> [Dataset]:
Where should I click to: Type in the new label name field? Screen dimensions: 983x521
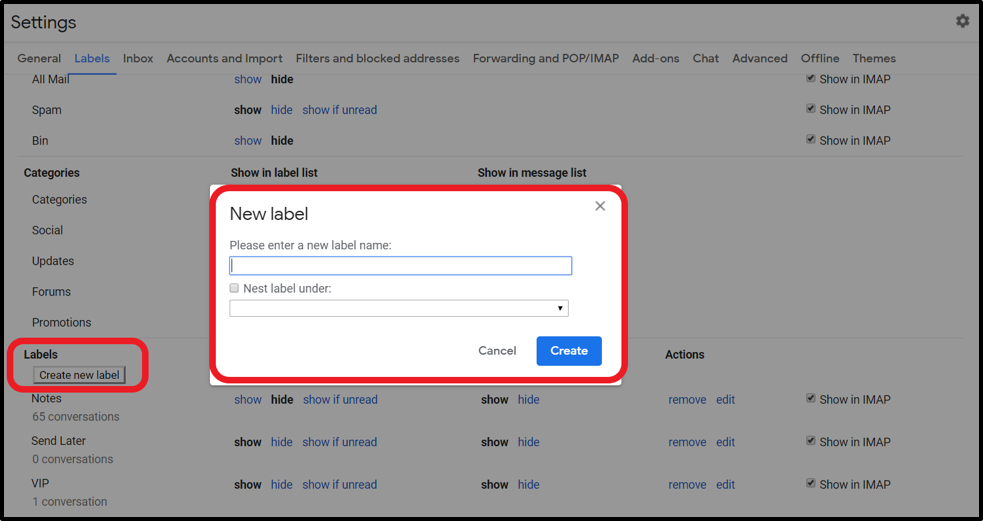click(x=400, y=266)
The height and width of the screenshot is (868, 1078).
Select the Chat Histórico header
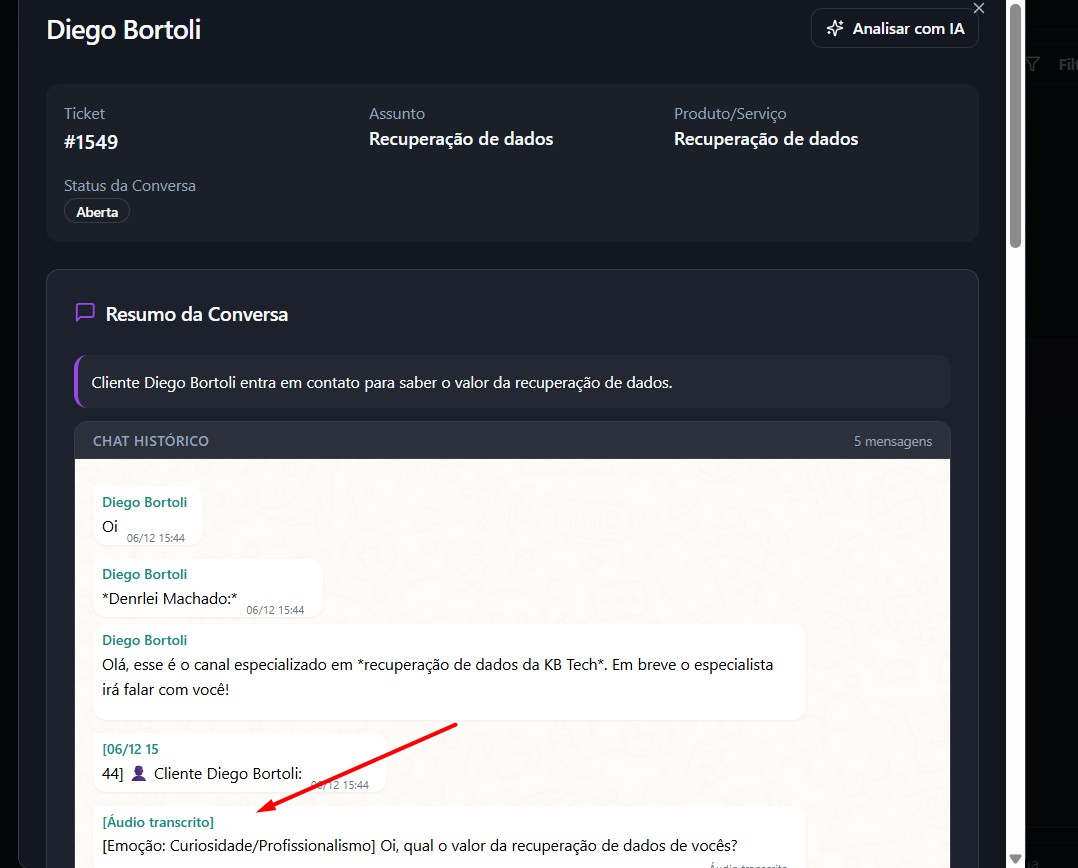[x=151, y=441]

...

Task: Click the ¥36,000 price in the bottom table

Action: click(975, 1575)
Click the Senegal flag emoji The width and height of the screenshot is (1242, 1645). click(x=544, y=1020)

> [Task item]: Check each line of the listing above for the string "screenshot" and return those that contain it.

> [Task response]:
The height and width of the screenshot is (868, 1078).
Click the Senegal flag emoji The width and height of the screenshot is (1242, 1645). click(x=544, y=1020)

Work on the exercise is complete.